Вокруг простиралась мощенная камнем пешеходная зона, однако у входа в паб был припаркован серый грузовой фургон, за которым и остановился Страйк, чтобы спланировать дальнейшие действия. В этой ситуации ему совершенно не улыбалось столкнуться лицом к лицу с Уиттекером, а паб, на вид слишком тесный, не оставлял возможности укрыться от глаз бывшего отчима – если именно с ним должна была встретиться Стефани. Страйку требовалось одно: сопоставить внешность Уиттекера с той фигурой в вязаной шапке и, возможно, с мужиком в камуфляже, который наблюдал за «Кортом» из японского ресторанчика.
Прислонившись к фургону, Страйк закурил.
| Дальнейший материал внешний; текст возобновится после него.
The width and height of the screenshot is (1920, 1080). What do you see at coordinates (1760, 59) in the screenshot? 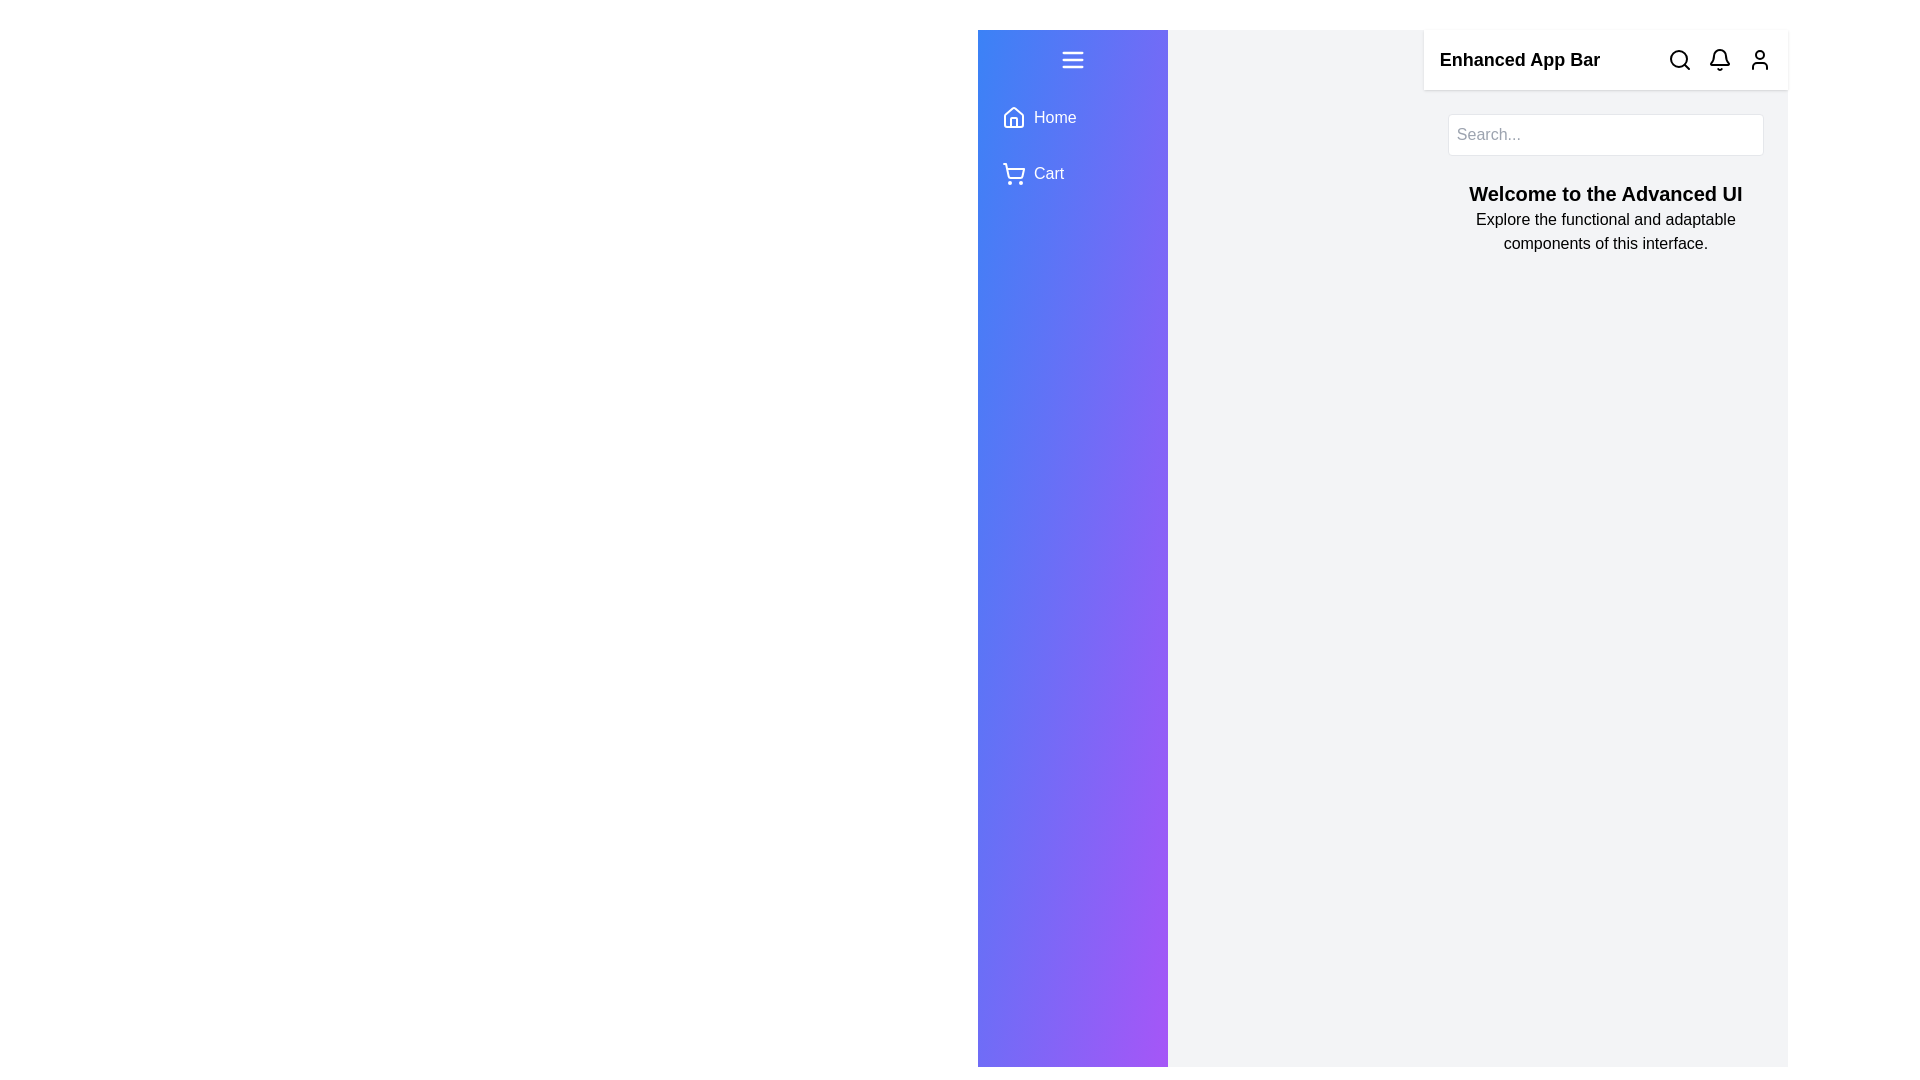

Только он решил найти выгодную позицию чуть подальше, чтобы увидеть, с кем Стефани уйдет из паба, как задние дверцы вдруг распахнулись.
Страйк попятился; на мостовую спрыгнули четверо, окутанные едкой дымкой с вонью жженого пластика, незамедлительно подсказавшей бывшему осровцу, что это крэк.
Все четверо, неопределенного возраста, в засаленных джинсах и футболках, выглядели отталкивающе; у всех были осунувшиеся, изрезанные морщинами физиономии. У двоих ввалились рты, обнажив беззубые десны. На мгновение сбитые с толку видом безупречно одетого, растерянного незнакомца, они, вероятно, решили, что такого лоха можно не опасаться, и захлопнули двери.
Трое степенно проследовали в паб, но четвертый не уходил. Он уставился на Страйка, а Страйк на него. Это был Уиттекер.
Он оказался крупнее, чем помнилось Страйку. Хотя Страйк знал, что Уиттекер, весь покрытый наколками, примерно одного с ним роста, но успел забыть, насколько тот массивен, плечист и широк в кости. На груди лопалась футболка с символикой – равно милитаристской и оккультной – группы Slayer.
Желтушное лицо усохло, как прошлогоднее яблоко, кожа обтягивала скулы, под которыми темнели впалые щеки. На висках появились залысины, жидкие пряди крысиными хвостами свисали вдоль длинных ушей, каждую мочку украшал серебряный тоннель. Так и застыли эти двое: Страйк, не к месту элегантный в своем итальянском костюме, и пропахший крэком Уиттекер, таращивший золотистые глаза священника-еретика из-под дряблых век. Страйк затруднялся определить, сколько прошло времени, но в голове у него пронеслась вереница четких рассуждений.
Если Уиттекер и в самом деле убийца, он, возможно, запаниковал, но не слишком удивился этой встрече. Если же он не убивал, столкновение со Страйком у дверей фургона должно было повергнуть его в шок. Однако Уиттекер никогда не реагировал как все. В любой обстановке он напускал на себя невозмутимость и всезнание.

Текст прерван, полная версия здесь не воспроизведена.